Traditionally, individuals would face illegal entry charges, but now they are also subject to additional charges of entering a restricted military area and violating a defense property security regulation as part of the Trump administration’s enhanced immigration enforcement. That means up to an additional 18 months of incarceration, if convicted of the two misdemeanors.
“To allow this novel charging theory runs the risk of supporting the Government’s attempt to strike a foul blow against undocumented immigrants,” wrote assistant federal public defender Amanda Skinner, of the Federal Public Defender’s Office in New Mexico, in a filing last week in U.S. District Court in New Mexico.
The U.S. Attorney’s Office in New Mexico has contended that it doesn’t matter if an individual knew he or she was entering a prohibited military zone, as long as the person understood he or she were crossing illegally into the United States. A USAO spokesperson would not say where the 209 migrants are being detained as they await resolution of their cases.
“Most aliens who enter the District of New Mexico from Mexico through an area that is not a designated port of entry ... and thereby enter the (restricted military area) without authorization — are not ‘engaged in apparently innocent conduct,’” federal prosecutors wrote in a May 5 court filing.
Typically, unless there are other charges, those convicted of the misdemeanor of illegal entry without inspection are given time served and deported.
On April 15, the U.S. Department of Interior transferred to the U.S. Army more than 109,651 acres of federal land along the U.S. border in New Mexico, including a 60-foot-wide strip along the Mexican border in Doña Ana, Luna and Hidalgo counties. That enabled the Secretary of the Army to designate the area as the New Mexico National Defense Area and issue a security regulation to formally prohibit any unauthorized entry onto the land.
In the past several weeks, an estimated 300 or so cases have been filed in New Mexico that have also included the trespassing on military property, including 209 such cases in the week that ended Friday, according to the U.S. Attorney’s Office.
Skinner wrote in her filing that her agency “immediately” brought to the government’s and the court’s attention that the additional charges “are unsupported by probable cause.” On April 30, the federal public defender asked that all such charges be dismissed, but chief U.S. Magistrate Judge Gregory Wormuth of Las Cruces denied the motion.
A day later, Wormuth filed an order asking both sides to detail what proof would be necessary for a conviction on the two misdemeanor charges related to trespassing on military property.
In her filing Thursday, Skinner included a sworn affidavit from an investigator with her agency who toured the defense area May 7 with the U.S. Border Patrol. Investigator Horlando Lopez stated that he saw signs attached to stakes in the ground on the military land, but wasn’t permitted to photograph them or their locations.
The 12-by-18-inch signs warned that the area was restricted military property and that unauthorized entry was prohibited. But the words, in both Spanish and English, were not visible from the border wall, which appeared to be about 20-feet tall, Lopez’s affidavit stated. The signs were spaced about 200 to 300 feet apart from each other and seemed to be more than 60 feet away from the border wall, he added. He said he didn’t see any lighting in the area.

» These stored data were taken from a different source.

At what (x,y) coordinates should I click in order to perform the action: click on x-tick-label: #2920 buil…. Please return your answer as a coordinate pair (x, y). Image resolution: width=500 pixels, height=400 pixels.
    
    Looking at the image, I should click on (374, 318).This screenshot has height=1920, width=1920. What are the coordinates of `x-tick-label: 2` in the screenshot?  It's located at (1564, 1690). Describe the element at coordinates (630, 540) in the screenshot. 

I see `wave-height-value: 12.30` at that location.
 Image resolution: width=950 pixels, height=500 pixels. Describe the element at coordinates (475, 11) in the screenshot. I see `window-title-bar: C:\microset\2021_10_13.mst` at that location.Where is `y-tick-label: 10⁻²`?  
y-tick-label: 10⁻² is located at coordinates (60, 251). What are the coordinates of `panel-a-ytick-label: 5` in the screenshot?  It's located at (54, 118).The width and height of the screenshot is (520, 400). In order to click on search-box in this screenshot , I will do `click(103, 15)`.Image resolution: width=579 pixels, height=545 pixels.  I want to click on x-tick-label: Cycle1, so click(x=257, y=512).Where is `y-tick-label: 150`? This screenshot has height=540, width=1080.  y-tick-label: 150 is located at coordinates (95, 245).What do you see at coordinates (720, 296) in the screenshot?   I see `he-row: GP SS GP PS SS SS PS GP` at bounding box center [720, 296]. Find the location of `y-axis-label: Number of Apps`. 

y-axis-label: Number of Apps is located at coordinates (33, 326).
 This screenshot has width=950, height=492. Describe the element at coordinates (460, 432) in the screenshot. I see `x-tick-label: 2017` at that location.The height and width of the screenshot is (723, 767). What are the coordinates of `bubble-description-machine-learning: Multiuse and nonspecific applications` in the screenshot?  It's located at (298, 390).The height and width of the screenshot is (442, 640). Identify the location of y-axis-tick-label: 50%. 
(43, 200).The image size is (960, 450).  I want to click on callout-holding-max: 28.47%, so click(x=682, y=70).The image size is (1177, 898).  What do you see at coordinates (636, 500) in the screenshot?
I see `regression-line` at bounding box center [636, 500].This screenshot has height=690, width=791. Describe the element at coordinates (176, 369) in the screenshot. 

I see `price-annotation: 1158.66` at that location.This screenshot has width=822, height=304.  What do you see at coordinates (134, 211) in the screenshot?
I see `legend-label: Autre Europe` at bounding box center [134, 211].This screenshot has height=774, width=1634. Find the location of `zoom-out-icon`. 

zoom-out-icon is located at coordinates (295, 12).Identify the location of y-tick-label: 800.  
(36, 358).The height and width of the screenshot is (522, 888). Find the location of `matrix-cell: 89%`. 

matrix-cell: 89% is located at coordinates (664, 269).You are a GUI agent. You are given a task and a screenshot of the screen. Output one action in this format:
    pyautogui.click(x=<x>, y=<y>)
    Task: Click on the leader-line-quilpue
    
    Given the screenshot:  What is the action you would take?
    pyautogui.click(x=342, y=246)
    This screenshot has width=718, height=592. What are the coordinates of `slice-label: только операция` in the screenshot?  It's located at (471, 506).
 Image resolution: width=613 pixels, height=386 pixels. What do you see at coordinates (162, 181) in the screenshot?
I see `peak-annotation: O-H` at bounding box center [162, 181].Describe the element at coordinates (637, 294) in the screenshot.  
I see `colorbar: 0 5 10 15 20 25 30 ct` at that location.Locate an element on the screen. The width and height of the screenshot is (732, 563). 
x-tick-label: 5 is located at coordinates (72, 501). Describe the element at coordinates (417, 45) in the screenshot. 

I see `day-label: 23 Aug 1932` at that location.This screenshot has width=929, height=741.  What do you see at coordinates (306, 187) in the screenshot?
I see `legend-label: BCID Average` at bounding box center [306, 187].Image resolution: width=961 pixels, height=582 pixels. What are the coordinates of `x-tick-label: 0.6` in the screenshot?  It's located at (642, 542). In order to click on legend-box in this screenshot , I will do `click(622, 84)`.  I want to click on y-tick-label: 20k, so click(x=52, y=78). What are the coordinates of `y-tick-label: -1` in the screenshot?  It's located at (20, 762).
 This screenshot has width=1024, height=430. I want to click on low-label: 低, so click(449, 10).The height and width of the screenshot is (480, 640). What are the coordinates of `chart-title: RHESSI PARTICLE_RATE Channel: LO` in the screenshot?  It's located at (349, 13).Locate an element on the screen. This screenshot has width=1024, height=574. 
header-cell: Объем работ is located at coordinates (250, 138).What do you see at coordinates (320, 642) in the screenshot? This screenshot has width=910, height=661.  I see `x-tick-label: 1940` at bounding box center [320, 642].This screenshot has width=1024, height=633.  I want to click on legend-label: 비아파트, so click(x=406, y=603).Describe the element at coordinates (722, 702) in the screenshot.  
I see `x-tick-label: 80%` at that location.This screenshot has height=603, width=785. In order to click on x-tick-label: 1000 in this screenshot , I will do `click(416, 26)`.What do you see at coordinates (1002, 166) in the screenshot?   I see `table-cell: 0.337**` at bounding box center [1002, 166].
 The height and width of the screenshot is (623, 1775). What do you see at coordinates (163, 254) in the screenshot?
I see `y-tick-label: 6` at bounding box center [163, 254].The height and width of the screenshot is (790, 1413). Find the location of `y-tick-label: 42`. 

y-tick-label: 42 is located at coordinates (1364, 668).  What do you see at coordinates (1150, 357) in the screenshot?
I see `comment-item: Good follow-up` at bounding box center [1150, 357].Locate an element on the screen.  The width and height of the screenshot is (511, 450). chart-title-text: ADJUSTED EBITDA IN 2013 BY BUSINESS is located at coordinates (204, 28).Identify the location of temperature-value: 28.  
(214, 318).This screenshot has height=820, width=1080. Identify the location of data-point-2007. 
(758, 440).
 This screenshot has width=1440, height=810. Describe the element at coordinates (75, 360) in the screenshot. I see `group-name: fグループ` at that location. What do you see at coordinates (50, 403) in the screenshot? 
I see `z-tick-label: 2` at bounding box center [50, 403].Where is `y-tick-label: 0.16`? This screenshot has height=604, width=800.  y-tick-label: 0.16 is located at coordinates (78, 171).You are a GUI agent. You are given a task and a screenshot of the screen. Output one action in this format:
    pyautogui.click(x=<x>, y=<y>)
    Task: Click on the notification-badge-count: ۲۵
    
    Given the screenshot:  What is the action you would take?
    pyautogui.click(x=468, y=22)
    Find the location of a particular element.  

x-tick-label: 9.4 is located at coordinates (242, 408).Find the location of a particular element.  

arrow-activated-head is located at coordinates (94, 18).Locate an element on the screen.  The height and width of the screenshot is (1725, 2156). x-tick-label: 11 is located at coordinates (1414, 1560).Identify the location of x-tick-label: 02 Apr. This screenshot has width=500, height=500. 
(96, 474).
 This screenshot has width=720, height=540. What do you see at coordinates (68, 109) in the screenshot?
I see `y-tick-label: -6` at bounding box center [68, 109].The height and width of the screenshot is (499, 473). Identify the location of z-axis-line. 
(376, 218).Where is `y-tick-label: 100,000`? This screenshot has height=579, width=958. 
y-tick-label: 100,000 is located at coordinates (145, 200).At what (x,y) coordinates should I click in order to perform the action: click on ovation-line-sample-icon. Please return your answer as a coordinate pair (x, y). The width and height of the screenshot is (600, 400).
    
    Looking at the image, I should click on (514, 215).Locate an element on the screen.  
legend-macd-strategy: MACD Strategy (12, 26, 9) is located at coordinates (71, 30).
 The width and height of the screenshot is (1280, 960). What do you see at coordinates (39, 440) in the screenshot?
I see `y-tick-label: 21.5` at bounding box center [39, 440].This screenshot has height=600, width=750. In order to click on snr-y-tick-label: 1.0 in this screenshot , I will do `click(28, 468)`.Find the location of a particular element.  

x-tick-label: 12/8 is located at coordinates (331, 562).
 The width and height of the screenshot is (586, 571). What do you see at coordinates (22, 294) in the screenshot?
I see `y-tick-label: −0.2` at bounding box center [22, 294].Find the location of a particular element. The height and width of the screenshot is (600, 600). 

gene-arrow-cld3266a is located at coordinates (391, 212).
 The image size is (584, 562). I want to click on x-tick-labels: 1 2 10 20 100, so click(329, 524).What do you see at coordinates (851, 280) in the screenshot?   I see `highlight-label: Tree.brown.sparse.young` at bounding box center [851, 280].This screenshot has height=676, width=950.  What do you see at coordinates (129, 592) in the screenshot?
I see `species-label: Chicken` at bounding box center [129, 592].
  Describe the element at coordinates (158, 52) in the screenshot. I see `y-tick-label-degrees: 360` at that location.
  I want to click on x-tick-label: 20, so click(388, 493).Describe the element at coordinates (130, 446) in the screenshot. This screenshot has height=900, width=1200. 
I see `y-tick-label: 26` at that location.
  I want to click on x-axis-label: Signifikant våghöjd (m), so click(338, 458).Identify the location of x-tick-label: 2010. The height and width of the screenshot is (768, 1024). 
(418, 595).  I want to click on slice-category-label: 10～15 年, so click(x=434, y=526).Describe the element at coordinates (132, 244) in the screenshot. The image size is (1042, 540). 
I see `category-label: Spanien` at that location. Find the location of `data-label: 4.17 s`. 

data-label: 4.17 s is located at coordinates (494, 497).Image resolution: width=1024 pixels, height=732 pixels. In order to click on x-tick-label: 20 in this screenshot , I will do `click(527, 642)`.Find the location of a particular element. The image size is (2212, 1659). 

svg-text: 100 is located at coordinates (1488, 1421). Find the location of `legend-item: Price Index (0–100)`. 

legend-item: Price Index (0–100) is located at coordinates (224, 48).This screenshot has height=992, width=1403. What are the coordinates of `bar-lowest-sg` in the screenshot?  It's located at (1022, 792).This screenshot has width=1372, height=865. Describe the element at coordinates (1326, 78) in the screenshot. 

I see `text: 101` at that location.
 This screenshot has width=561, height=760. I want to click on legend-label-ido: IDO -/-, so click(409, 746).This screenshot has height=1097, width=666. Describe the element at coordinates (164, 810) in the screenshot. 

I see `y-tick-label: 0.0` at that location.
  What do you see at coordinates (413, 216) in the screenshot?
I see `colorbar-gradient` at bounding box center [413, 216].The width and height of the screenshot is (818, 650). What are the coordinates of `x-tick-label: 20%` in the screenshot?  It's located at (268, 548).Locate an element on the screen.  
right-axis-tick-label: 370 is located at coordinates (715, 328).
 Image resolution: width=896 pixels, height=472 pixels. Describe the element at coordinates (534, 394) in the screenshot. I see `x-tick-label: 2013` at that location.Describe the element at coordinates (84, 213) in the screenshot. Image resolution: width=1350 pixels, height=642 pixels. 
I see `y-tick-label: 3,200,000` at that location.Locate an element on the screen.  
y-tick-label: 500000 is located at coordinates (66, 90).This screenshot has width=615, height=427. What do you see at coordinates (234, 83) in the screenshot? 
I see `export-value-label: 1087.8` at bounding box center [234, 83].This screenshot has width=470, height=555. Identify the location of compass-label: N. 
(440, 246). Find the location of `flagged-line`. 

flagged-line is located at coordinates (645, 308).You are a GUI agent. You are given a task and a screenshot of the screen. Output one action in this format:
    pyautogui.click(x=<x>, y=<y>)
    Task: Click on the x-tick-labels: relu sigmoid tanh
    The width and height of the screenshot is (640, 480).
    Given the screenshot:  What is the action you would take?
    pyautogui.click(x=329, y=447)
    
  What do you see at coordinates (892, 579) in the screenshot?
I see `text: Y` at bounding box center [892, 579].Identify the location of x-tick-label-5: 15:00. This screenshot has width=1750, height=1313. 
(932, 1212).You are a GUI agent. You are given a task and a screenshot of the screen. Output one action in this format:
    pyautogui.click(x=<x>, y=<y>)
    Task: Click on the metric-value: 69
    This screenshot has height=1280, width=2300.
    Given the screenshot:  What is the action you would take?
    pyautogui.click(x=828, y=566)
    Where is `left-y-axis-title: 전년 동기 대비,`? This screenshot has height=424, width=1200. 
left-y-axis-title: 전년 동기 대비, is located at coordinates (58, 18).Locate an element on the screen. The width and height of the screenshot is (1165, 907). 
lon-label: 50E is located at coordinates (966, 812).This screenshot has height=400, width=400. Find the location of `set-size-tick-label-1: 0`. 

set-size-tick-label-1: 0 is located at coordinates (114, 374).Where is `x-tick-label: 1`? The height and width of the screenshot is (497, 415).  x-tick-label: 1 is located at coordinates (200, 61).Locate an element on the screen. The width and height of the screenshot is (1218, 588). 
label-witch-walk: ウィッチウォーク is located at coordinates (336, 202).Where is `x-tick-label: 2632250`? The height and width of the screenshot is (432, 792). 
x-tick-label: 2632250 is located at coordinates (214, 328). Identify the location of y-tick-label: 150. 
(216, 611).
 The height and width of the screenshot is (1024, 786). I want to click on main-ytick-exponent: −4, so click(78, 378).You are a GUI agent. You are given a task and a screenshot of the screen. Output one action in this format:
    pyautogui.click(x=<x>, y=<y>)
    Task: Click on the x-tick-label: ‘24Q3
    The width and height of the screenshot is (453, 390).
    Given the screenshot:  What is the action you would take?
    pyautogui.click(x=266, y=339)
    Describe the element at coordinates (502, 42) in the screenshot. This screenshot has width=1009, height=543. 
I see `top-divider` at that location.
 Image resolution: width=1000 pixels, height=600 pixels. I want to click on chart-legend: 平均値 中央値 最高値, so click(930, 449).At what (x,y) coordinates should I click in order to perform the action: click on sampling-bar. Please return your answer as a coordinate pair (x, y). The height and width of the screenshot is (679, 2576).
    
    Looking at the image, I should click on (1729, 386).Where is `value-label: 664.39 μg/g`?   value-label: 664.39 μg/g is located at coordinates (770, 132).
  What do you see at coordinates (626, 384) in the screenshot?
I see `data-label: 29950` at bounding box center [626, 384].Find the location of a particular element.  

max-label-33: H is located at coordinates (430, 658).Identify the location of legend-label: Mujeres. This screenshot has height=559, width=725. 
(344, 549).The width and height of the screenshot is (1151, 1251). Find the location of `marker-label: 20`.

Lopez wrote that it appeared to him that someone could scale the border wall in the space between two signs, walk straight into the desert and never see a sign.
“Considering the placement of the signs, even if a migrant saw and read a sign, he or she would have already crossed through and exited the military land,” Lopez stated.
Skinner wrote that she also toured the area and it was “readily apparent...that the location of the signage is wholly inadequate to inform anyone approaching the alleged military land from either side of the border that they are entering the space prior to entering it.”
She asked Wormuth to hold a hearing so attorneys for both sides “may be questioned as to their positions and to develop a complete record on these emerging and important legal issues.” Absent proof that defendants willfully violated a military regulation and entered military property with a prohibited purpose or with knowledge the entry was prohibited, “this Court cannot allow the Government to continue to prosecute (the military property-related) charges.”
The U.S. Attorney Office says offenders by law don’t need to see posted warning signs or know they were violating the no-trespassing edict in order to be found guilty.
“If an illegal alien enters the U.S. from Mexico without going through a designated port of entry and knows that such conduct is unlawful, then he or she has violated the military regulation, even if he or she never saw a sign designating the area as restricted, never knew he or she was entering military property, was unaware the military had restricted entries onto this property, and didn’t specifically intend to violate the security regulation,” stated the government’s filing.
The government, nonetheless, has posted about 199 signs along the 180-mile border with Mexico, and says placement of the signs “in light of the often difficult and unforgiving desert and mountainous terrain” is “conspicuous and appropriate.” The federal government “is currently working on installing additional signs,” the U.S. Attorney’s Office filing added.